When the system detects a fault and triggers the switchover of the main control board, the container of the standby board operates quickly. The service logic cell is neither deleted nor re-established, reducing service recovery time. Additionally, the baseband board and RRU device are not reset. The external clock, communication and data link are quickly switched over to the new active board, allowing services to be recovered within seconds.
Link-Level Reliability Solution
Links include fronthaul links between the BBU and the RRU, as well as backhaul links between the BBU and the bearer devices. The BBU and RRU are connected via optical fibers. The optical fiber link-level reliability solution mainly relies on the RRU ring network, which requires two pairs of optical fibers. When an optical fiber CPRI link bearing services is faulty, fast detection through the millisecond-level optical interface triggers the forward optical interface switchover, ensuring that services are not interrupted.

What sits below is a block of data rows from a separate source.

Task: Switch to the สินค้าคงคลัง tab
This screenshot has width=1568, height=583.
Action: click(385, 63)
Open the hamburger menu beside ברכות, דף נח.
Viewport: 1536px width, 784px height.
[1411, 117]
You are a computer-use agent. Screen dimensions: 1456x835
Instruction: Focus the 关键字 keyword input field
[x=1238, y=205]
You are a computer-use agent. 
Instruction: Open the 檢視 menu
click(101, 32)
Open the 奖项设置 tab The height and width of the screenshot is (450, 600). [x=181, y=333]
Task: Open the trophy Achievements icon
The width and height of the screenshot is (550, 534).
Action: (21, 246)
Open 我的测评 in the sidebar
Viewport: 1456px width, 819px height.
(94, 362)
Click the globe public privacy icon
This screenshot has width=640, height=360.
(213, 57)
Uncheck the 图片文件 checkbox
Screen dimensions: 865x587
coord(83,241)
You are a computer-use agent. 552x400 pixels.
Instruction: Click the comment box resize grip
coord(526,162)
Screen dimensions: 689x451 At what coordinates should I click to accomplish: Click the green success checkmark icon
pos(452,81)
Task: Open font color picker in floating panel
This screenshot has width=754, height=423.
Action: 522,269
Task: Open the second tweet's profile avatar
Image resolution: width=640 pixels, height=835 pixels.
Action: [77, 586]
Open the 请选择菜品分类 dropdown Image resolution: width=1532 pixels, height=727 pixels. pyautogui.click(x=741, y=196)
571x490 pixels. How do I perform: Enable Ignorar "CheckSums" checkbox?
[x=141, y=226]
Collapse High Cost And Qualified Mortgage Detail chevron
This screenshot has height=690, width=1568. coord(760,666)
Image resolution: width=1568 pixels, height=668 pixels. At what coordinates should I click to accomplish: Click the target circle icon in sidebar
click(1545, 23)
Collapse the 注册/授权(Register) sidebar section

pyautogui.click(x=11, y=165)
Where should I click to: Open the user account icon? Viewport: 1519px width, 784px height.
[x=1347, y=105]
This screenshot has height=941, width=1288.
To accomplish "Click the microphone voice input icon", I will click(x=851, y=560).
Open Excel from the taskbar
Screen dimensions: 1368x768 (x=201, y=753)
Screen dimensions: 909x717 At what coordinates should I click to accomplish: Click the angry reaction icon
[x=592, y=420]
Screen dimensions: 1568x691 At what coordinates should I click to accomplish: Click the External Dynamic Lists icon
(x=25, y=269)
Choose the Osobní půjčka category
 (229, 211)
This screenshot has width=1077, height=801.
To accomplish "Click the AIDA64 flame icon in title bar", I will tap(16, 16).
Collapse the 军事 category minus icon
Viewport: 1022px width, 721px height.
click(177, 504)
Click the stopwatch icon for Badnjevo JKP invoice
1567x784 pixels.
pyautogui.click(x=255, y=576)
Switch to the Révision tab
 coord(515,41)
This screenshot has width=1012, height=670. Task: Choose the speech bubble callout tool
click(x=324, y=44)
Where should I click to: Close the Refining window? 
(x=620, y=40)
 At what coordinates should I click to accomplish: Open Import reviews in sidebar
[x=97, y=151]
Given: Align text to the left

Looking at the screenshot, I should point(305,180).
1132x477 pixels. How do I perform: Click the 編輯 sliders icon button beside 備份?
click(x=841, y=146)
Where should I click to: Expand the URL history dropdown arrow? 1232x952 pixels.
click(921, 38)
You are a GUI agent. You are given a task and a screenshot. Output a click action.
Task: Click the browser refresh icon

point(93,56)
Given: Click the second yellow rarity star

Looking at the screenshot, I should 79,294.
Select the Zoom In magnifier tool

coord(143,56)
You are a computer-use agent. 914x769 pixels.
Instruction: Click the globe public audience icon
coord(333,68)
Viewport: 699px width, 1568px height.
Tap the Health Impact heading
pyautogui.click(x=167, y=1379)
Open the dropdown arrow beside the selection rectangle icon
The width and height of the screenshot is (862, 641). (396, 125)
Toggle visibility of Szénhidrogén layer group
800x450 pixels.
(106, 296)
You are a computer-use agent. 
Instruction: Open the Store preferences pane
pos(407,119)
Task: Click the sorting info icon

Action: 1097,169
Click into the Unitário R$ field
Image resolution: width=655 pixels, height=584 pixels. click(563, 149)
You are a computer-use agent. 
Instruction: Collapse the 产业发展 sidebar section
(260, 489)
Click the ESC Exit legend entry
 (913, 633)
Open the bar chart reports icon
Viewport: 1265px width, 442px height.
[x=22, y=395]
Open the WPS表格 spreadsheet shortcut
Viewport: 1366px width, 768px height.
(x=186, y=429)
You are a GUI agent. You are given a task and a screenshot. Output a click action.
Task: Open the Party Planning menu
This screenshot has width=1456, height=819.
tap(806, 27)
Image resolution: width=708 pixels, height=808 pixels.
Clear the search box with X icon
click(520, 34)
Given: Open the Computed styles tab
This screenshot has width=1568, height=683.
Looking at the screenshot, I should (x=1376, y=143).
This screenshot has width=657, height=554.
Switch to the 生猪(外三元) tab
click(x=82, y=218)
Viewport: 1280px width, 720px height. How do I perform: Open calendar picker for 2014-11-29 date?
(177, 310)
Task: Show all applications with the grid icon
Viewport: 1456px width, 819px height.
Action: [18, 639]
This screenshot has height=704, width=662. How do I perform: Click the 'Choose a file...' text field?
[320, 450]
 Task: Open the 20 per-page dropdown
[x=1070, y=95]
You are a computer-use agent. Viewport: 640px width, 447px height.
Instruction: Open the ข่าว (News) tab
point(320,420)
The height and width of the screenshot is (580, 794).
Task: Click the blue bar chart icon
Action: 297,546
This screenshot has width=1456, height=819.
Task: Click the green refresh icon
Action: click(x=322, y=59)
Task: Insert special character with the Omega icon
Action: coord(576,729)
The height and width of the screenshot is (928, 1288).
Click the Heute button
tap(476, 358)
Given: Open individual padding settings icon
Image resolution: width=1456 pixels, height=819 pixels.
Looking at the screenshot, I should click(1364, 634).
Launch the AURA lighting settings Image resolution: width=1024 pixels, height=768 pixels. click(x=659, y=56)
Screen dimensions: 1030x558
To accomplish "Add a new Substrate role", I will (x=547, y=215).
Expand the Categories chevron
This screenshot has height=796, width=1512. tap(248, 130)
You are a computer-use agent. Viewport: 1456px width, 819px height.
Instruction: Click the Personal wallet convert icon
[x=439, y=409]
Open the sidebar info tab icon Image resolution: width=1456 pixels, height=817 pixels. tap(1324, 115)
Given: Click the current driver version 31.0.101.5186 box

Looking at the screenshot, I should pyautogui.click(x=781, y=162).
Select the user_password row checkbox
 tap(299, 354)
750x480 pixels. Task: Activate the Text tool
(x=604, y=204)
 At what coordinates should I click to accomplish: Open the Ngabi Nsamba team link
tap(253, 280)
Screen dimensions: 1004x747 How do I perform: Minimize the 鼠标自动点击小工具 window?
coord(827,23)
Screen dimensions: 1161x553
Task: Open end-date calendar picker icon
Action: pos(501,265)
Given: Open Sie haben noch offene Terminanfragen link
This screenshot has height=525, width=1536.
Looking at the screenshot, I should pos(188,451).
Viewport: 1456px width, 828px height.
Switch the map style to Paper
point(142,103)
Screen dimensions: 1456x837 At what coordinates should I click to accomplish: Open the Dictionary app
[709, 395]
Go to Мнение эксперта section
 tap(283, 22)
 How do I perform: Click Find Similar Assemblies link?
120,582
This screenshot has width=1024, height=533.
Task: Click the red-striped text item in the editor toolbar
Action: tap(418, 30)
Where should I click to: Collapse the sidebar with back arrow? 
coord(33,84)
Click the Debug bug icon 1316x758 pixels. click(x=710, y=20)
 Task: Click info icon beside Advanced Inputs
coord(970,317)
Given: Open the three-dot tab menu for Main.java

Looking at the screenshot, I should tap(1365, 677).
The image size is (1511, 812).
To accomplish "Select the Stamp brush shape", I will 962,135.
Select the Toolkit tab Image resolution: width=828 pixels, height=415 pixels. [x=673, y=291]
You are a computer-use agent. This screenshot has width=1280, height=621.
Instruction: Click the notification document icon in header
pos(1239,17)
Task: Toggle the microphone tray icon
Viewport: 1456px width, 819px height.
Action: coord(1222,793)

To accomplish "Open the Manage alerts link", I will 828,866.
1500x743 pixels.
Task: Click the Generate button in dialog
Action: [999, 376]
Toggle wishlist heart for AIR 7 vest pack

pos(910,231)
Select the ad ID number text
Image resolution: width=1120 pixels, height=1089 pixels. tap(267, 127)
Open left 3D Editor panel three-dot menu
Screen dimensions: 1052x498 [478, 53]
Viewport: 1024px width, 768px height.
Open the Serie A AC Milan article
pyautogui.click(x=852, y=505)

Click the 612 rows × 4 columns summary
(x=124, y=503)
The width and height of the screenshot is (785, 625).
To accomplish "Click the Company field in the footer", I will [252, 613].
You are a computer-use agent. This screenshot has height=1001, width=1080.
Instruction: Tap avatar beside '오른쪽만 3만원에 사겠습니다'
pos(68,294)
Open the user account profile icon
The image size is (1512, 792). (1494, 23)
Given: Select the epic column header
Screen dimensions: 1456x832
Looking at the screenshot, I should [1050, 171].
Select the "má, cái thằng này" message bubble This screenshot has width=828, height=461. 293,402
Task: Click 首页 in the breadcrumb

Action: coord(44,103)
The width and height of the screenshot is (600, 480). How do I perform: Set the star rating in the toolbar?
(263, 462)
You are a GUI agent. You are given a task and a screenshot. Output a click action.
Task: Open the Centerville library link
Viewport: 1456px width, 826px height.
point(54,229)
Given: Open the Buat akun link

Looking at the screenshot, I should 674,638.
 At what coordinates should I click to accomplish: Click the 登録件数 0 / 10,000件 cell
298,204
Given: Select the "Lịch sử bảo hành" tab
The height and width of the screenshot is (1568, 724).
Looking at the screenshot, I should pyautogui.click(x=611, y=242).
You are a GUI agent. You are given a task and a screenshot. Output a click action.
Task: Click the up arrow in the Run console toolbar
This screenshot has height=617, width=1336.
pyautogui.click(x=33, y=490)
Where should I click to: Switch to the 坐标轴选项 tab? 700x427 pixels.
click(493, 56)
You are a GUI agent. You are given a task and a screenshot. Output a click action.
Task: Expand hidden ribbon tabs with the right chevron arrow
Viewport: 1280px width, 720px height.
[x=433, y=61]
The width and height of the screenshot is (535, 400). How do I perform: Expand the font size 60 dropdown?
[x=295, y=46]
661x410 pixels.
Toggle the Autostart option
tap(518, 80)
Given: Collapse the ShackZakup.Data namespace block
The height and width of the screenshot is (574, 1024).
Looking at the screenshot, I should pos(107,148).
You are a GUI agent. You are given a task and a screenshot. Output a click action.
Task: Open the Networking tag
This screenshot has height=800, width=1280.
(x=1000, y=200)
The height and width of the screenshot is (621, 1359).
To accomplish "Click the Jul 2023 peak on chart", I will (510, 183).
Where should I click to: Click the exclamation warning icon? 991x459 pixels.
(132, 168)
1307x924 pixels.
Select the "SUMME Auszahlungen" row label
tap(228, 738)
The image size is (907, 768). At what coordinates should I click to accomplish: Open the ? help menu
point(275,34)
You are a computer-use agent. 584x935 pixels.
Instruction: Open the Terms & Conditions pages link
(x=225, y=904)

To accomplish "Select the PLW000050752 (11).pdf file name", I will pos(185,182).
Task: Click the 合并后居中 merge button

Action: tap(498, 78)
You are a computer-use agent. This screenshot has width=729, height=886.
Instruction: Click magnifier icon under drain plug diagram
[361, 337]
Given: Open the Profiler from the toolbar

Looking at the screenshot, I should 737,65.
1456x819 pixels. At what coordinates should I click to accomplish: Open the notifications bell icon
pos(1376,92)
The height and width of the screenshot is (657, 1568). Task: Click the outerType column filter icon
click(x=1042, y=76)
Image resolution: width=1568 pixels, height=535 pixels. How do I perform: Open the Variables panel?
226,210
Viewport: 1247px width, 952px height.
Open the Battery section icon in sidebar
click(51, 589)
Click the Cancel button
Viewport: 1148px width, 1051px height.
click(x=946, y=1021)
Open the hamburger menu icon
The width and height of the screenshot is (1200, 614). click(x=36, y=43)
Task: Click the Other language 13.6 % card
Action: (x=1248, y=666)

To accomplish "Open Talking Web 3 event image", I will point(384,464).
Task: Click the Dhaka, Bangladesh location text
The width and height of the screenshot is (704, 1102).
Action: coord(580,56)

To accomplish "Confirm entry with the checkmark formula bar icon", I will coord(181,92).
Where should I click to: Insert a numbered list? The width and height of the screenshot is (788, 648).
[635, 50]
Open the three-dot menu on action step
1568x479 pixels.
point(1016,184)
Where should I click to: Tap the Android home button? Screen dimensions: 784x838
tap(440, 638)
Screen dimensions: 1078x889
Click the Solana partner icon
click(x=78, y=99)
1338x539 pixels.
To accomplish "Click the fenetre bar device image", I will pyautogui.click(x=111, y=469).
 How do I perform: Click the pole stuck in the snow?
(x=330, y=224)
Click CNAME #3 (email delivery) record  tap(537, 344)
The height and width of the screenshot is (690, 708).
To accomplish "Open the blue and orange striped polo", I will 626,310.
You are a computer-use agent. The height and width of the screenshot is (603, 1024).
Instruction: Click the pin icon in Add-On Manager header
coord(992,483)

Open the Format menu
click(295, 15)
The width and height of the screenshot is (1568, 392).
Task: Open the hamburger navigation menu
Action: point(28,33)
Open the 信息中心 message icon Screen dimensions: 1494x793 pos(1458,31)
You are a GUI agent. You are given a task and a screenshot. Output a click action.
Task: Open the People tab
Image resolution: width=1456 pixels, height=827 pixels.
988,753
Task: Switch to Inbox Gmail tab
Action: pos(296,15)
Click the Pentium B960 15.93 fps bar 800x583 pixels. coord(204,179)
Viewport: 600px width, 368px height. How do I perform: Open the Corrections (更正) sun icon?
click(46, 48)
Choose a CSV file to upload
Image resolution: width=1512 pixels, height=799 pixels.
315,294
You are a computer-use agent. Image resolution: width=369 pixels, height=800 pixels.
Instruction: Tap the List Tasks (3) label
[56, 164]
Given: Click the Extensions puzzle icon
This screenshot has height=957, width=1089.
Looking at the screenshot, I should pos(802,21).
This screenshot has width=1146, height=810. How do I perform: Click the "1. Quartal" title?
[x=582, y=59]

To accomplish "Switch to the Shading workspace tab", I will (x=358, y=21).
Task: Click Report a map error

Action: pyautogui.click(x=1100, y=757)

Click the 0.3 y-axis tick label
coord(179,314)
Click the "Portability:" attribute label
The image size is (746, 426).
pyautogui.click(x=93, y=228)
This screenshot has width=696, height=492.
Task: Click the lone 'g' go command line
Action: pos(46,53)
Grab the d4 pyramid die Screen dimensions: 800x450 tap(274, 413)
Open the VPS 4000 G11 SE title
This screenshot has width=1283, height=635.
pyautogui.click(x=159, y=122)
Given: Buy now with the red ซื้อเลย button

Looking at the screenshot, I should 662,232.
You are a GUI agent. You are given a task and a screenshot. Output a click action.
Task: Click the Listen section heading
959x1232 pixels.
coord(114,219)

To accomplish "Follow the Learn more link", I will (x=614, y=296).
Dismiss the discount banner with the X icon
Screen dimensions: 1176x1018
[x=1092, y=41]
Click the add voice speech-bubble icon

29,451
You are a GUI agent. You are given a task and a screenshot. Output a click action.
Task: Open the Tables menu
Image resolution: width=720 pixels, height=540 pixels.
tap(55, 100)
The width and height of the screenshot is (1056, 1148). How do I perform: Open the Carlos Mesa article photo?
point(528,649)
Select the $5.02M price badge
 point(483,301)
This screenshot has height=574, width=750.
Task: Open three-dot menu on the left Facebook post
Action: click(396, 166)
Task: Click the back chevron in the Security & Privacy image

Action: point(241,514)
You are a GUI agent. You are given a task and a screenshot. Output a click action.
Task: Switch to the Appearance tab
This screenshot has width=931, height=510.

Transmission protection is implemented for the backhaul link between the BBU and the bearer devices. When a transmission link experiences an abnormality, the transmission protection mechanism is triggered through a millisecond-level fast detection mechanism, without triggering board switchover. This improves switchover performance while reducing the impact on services.
Component-Level Reliability Solution
Based on years of R&D experience in the industry, ZTE selects top-tier components and processing technologies and uses advanced chip technologies and high-quality materials in production, ensuring product stability while enhancing flame retardant and anti-corrosion properties. For the 5G-R scenario, a specialized reliability solution is developed and manufactured using a dedicated line in an automated factory. All-around intelligent testing and verification are performed to ensure product reliability and adaptability in various harsh installation and deployment scenarios.
With the widespread application of 5G technologies, the 5G industry chain has become increasingly mature, laying a solid foundation for upgrading railway private networks. Accelerating the technical research, promotion, and application of the 5G-R system in the railway industry will further enhance China's railway informatization and intelligence, advance China's railway innovation capability, and contribute to the global development of high-speed railways. ZTE will continue to innovate and work with China State Railway Group to safeguard railway operation security.